When I was an undergrad, I started applying for internships without a very clear objective. This approach yielded absolutely no results. Through much trial and error, I managed to land two. Now, sitting on the other side, poring over applications for our summer internship program, it’s quite clear what works and what doesn’t, and why I got the two that I did. Here are some tips for landing an internship in PR:

Internship Problems

The Search

  • Don’t spray & pray. Applying for an internship is not like playing the lottery. Spamming any and every potential employer’s inbox with your resume does not improve your chances of getting hired.
  • Don’t lie. If you think you have to misrepresent yourself to get the position, it probably isn’t right for you. This goes for everything from fudging numbers to faking enthusiasm. Insincerity is detectable in text, and this reflects especially badly on you if you’re applying for a position in communications.
  • Get a referral if you can. This often isn’t possible if you’re a student or recent grad with little to no experience, but you should still explore all your options. As this recent New York Times article explains, it’s more important than ever. One thing you can do while you’re still in school is build great relationships with professors in your department. Many have connections with professionals in their industry, and even if they don’t have an internship opportunity for you, you can ask to use them as a reference later on.
  • Don’t limit yourself to what’s on job/internship listing websites. You already know those listings are getting dozens of applicants. Don’t be afraid to reach out to any company you really want to work for – genuine enthusiasm will only help your cause.

The Cover Letter

  • Include one. If you’re applying through a web form, you can still find a way to include a cover letter. The cover letter is where you make your first impression, and without one, most employers won’t even look at your resume.
  • It’s also your writing test so make sure it’s flawless and have at least one other person look it over.
  • Don’t address it to, “to whom it may concern.” Take the time to find the name of the appropriate person. For a smaller firm, you can address it to the CEO. For a larger firm, find out who’s in charge of human resources or recruiting. If you can’t find it on the company’s website, call and find out.
  • Tailor it to the company and position you’re applying for. Show some indication that you’ve taken time to look into the company and what they do. Everyone likes to feel special.
  • Show, don’t tell. Giving concrete examples of how you’ve demonstrated great attention to detail or stellar interpersonal skills is much more convincing than merely saying that you have these qualities.
  • If you have any especially relevant work experience, summarize it here.

The Resume

  • Keep it to one page. No one applying for an internship has so much experience that it won’t fit on a single page.
  • If you state an objective on your resume, make sure it fits the position you’re applying for.
  • If your GPA isn’t very high, leave it off.
  • Think about how you can best outline your work and academic experience for the position you’re applying for. If you’ve held numerous part-time jobs while going to school, you probably don’t need to include every single one. Job descriptions should be tailored too. For example, if you’re listing your experience as a restaurant server for a PR position, you can focus more on the creative problem solving and guest service aspects of the job than the food handling or cleaning duties you had.
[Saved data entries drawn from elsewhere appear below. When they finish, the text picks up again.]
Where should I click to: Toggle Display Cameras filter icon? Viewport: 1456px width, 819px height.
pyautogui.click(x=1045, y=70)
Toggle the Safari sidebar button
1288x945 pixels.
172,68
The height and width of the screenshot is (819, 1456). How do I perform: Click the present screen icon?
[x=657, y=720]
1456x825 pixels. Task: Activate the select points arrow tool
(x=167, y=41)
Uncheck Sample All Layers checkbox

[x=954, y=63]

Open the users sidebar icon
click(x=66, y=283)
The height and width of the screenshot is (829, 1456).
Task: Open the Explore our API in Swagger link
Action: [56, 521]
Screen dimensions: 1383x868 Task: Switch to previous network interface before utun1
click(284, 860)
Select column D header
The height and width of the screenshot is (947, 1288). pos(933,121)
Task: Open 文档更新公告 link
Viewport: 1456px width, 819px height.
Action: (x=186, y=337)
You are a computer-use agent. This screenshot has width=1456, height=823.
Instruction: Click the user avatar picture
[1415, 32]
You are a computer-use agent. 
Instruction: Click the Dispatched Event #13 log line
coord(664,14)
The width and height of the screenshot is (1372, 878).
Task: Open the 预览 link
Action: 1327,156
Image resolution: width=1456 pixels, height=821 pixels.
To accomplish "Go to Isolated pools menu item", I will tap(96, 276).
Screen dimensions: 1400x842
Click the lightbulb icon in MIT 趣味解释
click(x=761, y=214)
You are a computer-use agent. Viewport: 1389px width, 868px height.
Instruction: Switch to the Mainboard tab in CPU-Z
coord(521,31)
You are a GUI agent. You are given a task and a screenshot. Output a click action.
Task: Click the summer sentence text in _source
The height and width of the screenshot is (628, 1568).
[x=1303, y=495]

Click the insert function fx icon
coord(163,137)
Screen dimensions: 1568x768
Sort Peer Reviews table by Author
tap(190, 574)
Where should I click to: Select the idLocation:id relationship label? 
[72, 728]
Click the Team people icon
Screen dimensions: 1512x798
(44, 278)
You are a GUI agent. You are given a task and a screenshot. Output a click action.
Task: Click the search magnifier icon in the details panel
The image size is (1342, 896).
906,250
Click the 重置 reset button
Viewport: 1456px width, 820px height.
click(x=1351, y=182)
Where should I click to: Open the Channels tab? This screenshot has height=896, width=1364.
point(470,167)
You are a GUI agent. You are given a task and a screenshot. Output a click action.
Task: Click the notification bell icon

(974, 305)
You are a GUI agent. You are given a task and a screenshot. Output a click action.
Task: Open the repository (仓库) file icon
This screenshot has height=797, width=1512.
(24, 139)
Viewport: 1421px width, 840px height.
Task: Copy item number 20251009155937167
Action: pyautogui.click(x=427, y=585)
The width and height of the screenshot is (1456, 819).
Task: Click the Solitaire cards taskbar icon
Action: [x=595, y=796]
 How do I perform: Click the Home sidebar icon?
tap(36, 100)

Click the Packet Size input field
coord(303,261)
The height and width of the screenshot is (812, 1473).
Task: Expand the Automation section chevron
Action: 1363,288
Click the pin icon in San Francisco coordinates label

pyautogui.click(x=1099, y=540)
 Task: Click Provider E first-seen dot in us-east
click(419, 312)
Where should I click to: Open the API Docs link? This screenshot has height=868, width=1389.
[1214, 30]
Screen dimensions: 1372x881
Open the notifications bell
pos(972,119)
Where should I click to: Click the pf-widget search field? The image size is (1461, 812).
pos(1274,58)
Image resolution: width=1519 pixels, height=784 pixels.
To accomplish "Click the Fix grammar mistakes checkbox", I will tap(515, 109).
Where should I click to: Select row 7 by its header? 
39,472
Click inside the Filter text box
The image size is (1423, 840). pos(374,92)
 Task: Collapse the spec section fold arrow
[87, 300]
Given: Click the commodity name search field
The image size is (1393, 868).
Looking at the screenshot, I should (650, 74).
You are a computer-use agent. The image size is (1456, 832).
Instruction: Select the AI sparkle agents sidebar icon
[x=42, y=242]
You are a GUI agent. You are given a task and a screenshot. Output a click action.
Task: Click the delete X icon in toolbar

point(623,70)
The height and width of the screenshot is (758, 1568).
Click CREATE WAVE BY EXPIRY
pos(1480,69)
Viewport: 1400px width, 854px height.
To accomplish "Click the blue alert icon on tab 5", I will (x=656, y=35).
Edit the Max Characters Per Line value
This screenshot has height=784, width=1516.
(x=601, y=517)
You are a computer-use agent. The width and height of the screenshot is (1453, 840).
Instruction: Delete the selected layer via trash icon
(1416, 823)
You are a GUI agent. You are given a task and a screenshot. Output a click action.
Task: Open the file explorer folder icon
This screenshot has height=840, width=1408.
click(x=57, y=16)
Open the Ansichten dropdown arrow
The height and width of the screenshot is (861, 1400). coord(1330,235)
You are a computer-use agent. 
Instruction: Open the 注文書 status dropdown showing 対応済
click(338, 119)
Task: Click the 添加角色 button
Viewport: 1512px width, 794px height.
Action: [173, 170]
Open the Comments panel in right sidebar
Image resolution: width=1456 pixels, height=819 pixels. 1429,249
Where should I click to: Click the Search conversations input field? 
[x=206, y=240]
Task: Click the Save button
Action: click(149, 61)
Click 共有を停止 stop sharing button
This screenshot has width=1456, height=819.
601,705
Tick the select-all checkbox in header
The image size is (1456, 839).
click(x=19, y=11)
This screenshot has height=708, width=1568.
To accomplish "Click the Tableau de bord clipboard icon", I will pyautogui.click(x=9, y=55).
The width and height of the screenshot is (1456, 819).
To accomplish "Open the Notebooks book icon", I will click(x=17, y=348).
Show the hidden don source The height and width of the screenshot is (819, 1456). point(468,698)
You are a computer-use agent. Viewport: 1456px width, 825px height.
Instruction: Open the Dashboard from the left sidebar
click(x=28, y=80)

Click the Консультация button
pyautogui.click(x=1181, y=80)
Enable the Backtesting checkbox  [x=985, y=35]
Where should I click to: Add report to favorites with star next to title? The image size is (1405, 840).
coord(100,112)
What really made a difference for me was narrowing my focus. I started out applying for many positions but then began to concentrate only on positions that I really wanted. That meant spending a lot of time doing research for every position, but in the end, it yielded positive results.

Lastly, if you do happen to come across your dream internship, don’t be afraid to be a little creative so you’ll really stand out. For a writing test for an editorial internship, I submitted my response using the company’s web template, so it looked like I’d really written a post on their blog. There are many famous examples, like this fellow, who designed his resume to look like an Amazon product page.

In the end, getting hired is never an exact science. Do you have any additional tips or success stories to share?